15. The system of claim 1, configured to perform at least one of (i), (ii), (iii) or (iv):
(i) detecting whether a frequency of change of the data Doptical_flow_torso in a plurality of images of the sequence is above a threshold, or
(ii) normalizing the data Doptical_flow_torso into normalized data Doptical_flow_torso_normalized and detecting whether a frequency of change of the data Doptical_flow_torso_normalized in a plurality of images of the sequence is above a threshold;
(iii) using the data Doptical_flow_torso to detect one or more occlusions between the user and an acquisition device which has acquired the sequence of images;
(iv) normalizing the data Doptical_flow_torso into normalized data Doptical_flow_torso_normalized and using the data Doptical_flow_torso_normalized to detect one or more occlusions between the user and an acquisition device which has acquired the sequence of images.
16. The system of claim 1, configured to feed the data Doptical_flow_torso, or the data derived therefrom, to the at least one machine learning model, to obtain data informative of the user's heart rate.
17. The system of claim 16, wherein the data informative of the user's heart rate includes at least one of:
(i) the user's heart rate, or
(ii) the user's heart rate variability.
18. The system of claim 1, configured to perform at least one of (i) or (ii):
(i) obtain data informative of the user's heart rate, and
feed the data Doptical_flow_torso, or data derived therefrom, and the data informative of the user's heart rate to the at least one machine learning model, to obtain data Dbreathing informative of the user's breathing, or
(ii) obtain data informative of the user's heart rate,
obtain the data Dbreathing informative of the user's breathing,
feed the data informative of the user's heart rate, or data derived therefrom, and the data Dbreathing informative of the user's breathing to another machine learning model, to obtain at least one of:
updated data informative of the user's heart rate, or
updated data Dbreathing informative of the user's breathing.
19. A non-transitory computer readable medium comprising instructions that, when executed by one or more processing circuitries, cause the one or more processing circuitries to perform:
obtaining a sequence of images of a user, the sequence of images comprising a first image and a second image,
determining data Doptical_flow_torso informative of a motion of at least part of a torso of the user between the first image and the second image, and
feeding the data Doptical_flow_torso, or data derived from the data Doptical_flow_torso, to at least one machine learning model, to obtain data Dbreathing informative of the user's breathing.

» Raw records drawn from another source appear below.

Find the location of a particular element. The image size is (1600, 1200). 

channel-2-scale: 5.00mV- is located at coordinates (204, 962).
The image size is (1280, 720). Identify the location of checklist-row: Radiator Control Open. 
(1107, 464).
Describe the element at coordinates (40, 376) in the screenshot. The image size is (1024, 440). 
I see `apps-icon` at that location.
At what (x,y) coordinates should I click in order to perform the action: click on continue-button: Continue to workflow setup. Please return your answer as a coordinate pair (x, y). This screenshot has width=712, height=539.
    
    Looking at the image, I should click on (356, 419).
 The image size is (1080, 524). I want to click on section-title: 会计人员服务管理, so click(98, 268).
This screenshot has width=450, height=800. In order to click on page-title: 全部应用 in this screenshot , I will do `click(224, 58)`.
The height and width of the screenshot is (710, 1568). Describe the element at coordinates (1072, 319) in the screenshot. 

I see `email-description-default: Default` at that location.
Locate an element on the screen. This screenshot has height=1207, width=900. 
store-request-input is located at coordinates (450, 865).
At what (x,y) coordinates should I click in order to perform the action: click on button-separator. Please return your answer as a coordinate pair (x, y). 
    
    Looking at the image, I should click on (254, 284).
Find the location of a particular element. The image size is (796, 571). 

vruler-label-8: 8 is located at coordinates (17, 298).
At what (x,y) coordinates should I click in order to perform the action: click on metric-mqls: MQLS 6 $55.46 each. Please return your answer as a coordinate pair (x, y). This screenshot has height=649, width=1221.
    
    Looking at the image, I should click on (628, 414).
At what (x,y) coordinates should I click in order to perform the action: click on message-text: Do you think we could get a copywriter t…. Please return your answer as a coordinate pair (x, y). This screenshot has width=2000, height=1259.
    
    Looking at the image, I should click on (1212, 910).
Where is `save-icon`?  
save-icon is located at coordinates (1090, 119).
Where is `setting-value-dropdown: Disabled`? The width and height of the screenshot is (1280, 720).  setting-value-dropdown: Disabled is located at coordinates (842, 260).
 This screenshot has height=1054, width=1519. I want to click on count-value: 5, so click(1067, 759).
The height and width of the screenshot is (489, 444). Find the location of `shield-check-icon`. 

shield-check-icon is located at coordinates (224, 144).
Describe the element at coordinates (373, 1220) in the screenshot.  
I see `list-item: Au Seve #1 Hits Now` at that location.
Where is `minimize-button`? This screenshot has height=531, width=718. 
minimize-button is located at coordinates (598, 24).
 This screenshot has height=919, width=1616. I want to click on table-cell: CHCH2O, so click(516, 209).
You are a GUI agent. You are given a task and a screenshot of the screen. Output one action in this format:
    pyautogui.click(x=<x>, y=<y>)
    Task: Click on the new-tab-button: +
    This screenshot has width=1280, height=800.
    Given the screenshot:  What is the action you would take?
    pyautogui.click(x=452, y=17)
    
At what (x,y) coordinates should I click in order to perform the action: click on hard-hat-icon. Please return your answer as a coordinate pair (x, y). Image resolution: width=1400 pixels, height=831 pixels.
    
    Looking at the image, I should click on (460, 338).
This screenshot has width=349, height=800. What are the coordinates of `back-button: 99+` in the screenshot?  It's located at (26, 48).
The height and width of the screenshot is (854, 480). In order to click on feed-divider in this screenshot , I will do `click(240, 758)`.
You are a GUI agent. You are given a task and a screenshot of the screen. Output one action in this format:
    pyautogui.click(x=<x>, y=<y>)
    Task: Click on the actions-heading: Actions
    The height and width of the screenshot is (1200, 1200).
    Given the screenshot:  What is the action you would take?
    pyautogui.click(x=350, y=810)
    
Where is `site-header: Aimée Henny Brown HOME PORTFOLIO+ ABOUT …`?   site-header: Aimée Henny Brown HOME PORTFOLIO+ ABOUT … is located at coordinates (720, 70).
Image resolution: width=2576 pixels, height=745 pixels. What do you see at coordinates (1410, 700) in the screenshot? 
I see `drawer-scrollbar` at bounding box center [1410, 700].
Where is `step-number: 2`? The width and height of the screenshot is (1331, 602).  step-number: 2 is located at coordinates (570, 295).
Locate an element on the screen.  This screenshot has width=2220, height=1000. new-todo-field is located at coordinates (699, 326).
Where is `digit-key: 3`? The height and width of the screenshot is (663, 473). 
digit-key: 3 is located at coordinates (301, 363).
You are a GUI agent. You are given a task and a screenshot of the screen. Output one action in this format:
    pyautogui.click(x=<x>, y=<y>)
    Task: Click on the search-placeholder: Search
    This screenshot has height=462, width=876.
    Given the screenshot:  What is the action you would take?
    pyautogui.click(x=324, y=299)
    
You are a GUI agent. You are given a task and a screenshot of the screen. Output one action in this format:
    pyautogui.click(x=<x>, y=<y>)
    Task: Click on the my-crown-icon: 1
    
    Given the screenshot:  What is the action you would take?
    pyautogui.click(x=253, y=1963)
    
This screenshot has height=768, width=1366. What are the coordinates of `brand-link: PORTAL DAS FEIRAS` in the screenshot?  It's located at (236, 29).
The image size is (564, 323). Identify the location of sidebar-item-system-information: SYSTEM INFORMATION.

20. A non-transitory computer readable medium comprising instructions that, when executed by one or more processing circuitries, cause the one or more processing circuitries to perform:
obtaining a sequence of images of a user, the sequence of images comprising a first image and a second image,
determining data Doptical_flow_torso informative of a motion of at least part of a torso of the user between the first image and the second image, and
feeding the data Doptical_flow_torso, or data derived from the data Doptical_flow_torso, to at least one machine learning model, to obtain data informative of the user's heart rate.